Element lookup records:
--------------------------------

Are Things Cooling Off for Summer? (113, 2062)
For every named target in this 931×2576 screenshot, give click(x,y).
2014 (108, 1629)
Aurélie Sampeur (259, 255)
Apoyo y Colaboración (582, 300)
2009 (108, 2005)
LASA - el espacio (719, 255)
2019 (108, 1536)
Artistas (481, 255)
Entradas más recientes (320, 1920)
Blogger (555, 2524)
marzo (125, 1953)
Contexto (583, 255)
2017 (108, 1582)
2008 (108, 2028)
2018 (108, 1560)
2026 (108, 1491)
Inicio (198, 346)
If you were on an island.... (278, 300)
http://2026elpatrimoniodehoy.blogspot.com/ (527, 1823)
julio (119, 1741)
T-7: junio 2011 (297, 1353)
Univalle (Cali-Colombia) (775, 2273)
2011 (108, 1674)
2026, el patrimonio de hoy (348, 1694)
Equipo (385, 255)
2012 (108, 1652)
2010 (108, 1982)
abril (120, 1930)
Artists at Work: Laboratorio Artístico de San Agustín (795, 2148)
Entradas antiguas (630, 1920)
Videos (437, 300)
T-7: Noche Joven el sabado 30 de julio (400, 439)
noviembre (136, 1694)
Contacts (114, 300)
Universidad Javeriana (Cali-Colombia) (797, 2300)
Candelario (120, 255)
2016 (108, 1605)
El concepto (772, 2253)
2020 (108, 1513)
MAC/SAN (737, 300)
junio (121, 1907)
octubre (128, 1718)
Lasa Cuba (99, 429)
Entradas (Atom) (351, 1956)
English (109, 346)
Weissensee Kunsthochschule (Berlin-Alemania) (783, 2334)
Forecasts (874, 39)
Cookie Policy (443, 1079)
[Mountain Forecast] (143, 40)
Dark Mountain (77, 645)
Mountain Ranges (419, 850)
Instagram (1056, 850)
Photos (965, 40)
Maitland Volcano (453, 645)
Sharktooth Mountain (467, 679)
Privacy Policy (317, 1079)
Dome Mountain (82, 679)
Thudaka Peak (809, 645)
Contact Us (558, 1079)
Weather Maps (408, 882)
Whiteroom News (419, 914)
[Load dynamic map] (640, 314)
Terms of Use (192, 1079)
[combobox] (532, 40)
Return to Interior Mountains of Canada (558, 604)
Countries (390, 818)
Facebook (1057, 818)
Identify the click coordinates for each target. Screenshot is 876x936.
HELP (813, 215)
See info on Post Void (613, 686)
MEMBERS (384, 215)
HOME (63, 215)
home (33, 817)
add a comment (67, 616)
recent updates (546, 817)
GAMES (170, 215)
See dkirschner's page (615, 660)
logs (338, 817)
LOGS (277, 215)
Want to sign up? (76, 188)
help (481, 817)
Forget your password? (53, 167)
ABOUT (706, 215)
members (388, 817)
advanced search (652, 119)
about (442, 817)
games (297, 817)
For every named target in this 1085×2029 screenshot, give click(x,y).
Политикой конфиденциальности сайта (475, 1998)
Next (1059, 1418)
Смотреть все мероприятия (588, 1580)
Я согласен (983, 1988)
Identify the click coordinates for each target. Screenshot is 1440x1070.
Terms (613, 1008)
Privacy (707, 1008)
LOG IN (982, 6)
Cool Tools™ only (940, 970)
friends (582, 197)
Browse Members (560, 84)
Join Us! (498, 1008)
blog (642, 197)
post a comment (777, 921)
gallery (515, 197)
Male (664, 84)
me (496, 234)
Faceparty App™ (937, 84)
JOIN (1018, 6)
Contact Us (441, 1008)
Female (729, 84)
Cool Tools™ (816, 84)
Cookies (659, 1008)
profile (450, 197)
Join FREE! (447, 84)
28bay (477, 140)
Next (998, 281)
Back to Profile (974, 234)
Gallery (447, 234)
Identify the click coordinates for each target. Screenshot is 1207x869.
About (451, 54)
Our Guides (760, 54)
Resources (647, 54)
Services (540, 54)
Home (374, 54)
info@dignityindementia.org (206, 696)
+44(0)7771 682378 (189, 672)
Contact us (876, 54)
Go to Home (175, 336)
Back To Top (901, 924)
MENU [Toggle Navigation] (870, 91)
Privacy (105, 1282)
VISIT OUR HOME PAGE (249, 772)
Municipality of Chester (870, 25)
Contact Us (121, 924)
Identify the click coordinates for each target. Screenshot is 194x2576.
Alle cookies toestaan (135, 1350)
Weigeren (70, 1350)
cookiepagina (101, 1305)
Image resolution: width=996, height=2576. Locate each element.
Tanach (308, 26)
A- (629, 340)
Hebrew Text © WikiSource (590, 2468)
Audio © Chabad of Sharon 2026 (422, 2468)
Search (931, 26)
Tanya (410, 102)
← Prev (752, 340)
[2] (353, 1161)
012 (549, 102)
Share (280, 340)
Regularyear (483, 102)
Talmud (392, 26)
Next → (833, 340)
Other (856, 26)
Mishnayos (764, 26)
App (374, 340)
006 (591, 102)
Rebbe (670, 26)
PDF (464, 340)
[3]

--------------------------------

Written exercise »
Copy every one of the records above line for line, with no changes.

Exercise response »
Are Things Cooling Off for Summer? (113, 2062)
For every named target in this 931×2576 screenshot, give click(x,y).
2014 (108, 1629)
Aurélie Sampeur (259, 255)
Apoyo y Colaboración (582, 300)
2009 (108, 2005)
LASA - el espacio (719, 255)
2019 (108, 1536)
Artistas (481, 255)
Entradas más recientes (320, 1920)
Blogger (555, 2524)
marzo (125, 1953)
Contexto (583, 255)
2017 (108, 1582)
2008 (108, 2028)
2018 (108, 1560)
2026 (108, 1491)
Inicio (198, 346)
If you were on an island.... (278, 300)
http://2026elpatrimoniodehoy.blogspot.com/ (527, 1823)
julio (119, 1741)
T-7: junio 2011 (297, 1353)
Univalle (Cali-Colombia) (775, 2273)
2011 (108, 1674)
2026, el patrimonio de hoy (348, 1694)
Equipo (385, 255)
2012 (108, 1652)
2010 (108, 1982)
abril (120, 1930)
Artists at Work: Laboratorio Artístico de San Agustín (795, 2148)
Entradas antiguas (630, 1920)
Videos (437, 300)
T-7: Noche Joven el sabado 30 de julio (400, 439)
noviembre (136, 1694)
Contacts (114, 300)
Universidad Javeriana (Cali-Colombia) (797, 2300)
Candelario (120, 255)
2016 (108, 1605)
El concepto (772, 2253)
2020 (108, 1513)
MAC/SAN (737, 300)
junio (121, 1907)
octubre (128, 1718)
Lasa Cuba (99, 429)
Entradas (Atom) (351, 1956)
English (109, 346)
Weissensee Kunsthochschule (Berlin-Alemania) (783, 2334)
Forecasts (874, 39)
Cookie Policy (443, 1079)
[Mountain Forecast] (143, 40)
Dark Mountain (77, 645)
Mountain Ranges (419, 850)
Instagram (1056, 850)
Photos (965, 40)
Maitland Volcano (453, 645)
Sharktooth Mountain (467, 679)
Privacy Policy (317, 1079)
Dome Mountain (82, 679)
Thudaka Peak (809, 645)
Contact Us (558, 1079)
Weather Maps (408, 882)
Whiteroom News (419, 914)
[Load dynamic map] (640, 314)
Terms of Use (192, 1079)
[combobox] (532, 40)
Return to Interior Mountains of Canada (558, 604)
Countries (390, 818)
Facebook (1057, 818)
Identify the click coordinates for each target. Screenshot is 876x936.
HELP (813, 215)
See info on Post Void (613, 686)
MEMBERS (384, 215)
HOME (63, 215)
home (33, 817)
add a comment (67, 616)
recent updates (546, 817)
GAMES (170, 215)
See dkirschner's page (615, 660)
logs (338, 817)
LOGS (277, 215)
Want to sign up? (76, 188)
help (481, 817)
Forget your password? (53, 167)
ABOUT (706, 215)
members (388, 817)
advanced search (652, 119)
about (442, 817)
games (297, 817)
For every named target in this 1085×2029 screenshot, give click(x,y).
Политикой конфиденциальности сайта (475, 1998)
Next (1059, 1418)
Смотреть все мероприятия (588, 1580)
Я согласен (983, 1988)
Identify the click coordinates for each target. Screenshot is 1440x1070.
Terms (613, 1008)
Privacy (707, 1008)
LOG IN (982, 6)
Cool Tools™ only (940, 970)
friends (582, 197)
Browse Members (560, 84)
Join Us! (498, 1008)
blog (642, 197)
post a comment (777, 921)
gallery (515, 197)
Male (664, 84)
me (496, 234)
Faceparty App™ (937, 84)
JOIN (1018, 6)
Contact Us (441, 1008)
Female (729, 84)
Cool Tools™ (816, 84)
Cookies (659, 1008)
profile (450, 197)
Join FREE! (447, 84)
28bay (477, 140)
Next (998, 281)
Back to Profile (974, 234)
Gallery (447, 234)
Identify the click coordinates for each target. Screenshot is 1207x869.
About (451, 54)
Our Guides (760, 54)
Resources (647, 54)
Services (540, 54)
Home (374, 54)
info@dignityindementia.org (206, 696)
+44(0)7771 682378 (189, 672)
Contact us (876, 54)
Go to Home (175, 336)
Back To Top (901, 924)
MENU [Toggle Navigation] (870, 91)
Privacy (105, 1282)
VISIT OUR HOME PAGE (249, 772)
Municipality of Chester (870, 25)
Contact Us (121, 924)
Identify the click coordinates for each target. Screenshot is 194x2576.
Alle cookies toestaan (135, 1350)
Weigeren (70, 1350)
cookiepagina (101, 1305)
Image resolution: width=996, height=2576. Locate each element.
Tanach (308, 26)
A- (629, 340)
Hebrew Text © WikiSource (590, 2468)
Audio © Chabad of Sharon 2026 (422, 2468)
Search (931, 26)
Tanya (410, 102)
← Prev (752, 340)
[2] (353, 1161)
012 (549, 102)
Share (280, 340)
Regularyear (483, 102)
Talmud (392, 26)
Next → (833, 340)
Other (856, 26)
Mishnayos (764, 26)
App (374, 340)
006 (591, 102)
Rebbe (670, 26)
PDF (464, 340)
[3]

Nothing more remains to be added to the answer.